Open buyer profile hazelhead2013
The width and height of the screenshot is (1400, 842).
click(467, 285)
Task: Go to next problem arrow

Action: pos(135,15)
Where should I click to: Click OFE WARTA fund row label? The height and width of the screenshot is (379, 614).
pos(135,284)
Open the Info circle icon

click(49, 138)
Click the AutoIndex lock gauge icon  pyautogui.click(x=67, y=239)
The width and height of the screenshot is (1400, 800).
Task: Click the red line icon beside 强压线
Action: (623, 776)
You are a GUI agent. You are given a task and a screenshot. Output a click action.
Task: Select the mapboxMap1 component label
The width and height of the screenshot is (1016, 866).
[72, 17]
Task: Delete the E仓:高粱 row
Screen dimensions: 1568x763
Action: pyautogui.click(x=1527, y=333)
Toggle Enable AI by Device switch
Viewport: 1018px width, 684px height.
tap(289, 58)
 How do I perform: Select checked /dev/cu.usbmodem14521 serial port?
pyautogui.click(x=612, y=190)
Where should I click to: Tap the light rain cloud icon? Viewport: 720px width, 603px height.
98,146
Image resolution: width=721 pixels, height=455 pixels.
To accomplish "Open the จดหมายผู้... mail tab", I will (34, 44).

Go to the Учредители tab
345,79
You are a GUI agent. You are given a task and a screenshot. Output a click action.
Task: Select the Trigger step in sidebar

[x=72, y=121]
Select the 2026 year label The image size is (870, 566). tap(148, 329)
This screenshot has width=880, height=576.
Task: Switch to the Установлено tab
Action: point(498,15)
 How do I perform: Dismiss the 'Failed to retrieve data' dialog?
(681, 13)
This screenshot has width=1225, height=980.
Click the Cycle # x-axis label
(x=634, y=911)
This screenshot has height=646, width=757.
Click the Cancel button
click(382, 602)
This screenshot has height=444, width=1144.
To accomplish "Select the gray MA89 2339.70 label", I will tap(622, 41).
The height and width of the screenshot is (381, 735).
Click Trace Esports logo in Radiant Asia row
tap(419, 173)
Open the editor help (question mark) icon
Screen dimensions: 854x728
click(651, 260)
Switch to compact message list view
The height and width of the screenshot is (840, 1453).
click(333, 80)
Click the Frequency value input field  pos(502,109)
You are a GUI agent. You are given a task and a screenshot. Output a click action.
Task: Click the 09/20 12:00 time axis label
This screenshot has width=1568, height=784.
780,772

━━━━━━━━━━━━━━━━━━━━━━━━━━━━━━

* The problem: From the listing above, the lines starting with the one that has "This screenshot has width=1225, height=980." and running through the one that has "Switch to compact message list view" should be copied exactly, ends included.

* Solution:
This screenshot has width=1225, height=980.
Click the Cycle # x-axis label
(x=634, y=911)
This screenshot has height=646, width=757.
Click the Cancel button
click(382, 602)
This screenshot has height=444, width=1144.
To accomplish "Select the gray MA89 2339.70 label", I will tap(622, 41).
The height and width of the screenshot is (381, 735).
Click Trace Esports logo in Radiant Asia row
tap(419, 173)
Open the editor help (question mark) icon
Screen dimensions: 854x728
click(651, 260)
Switch to compact message list view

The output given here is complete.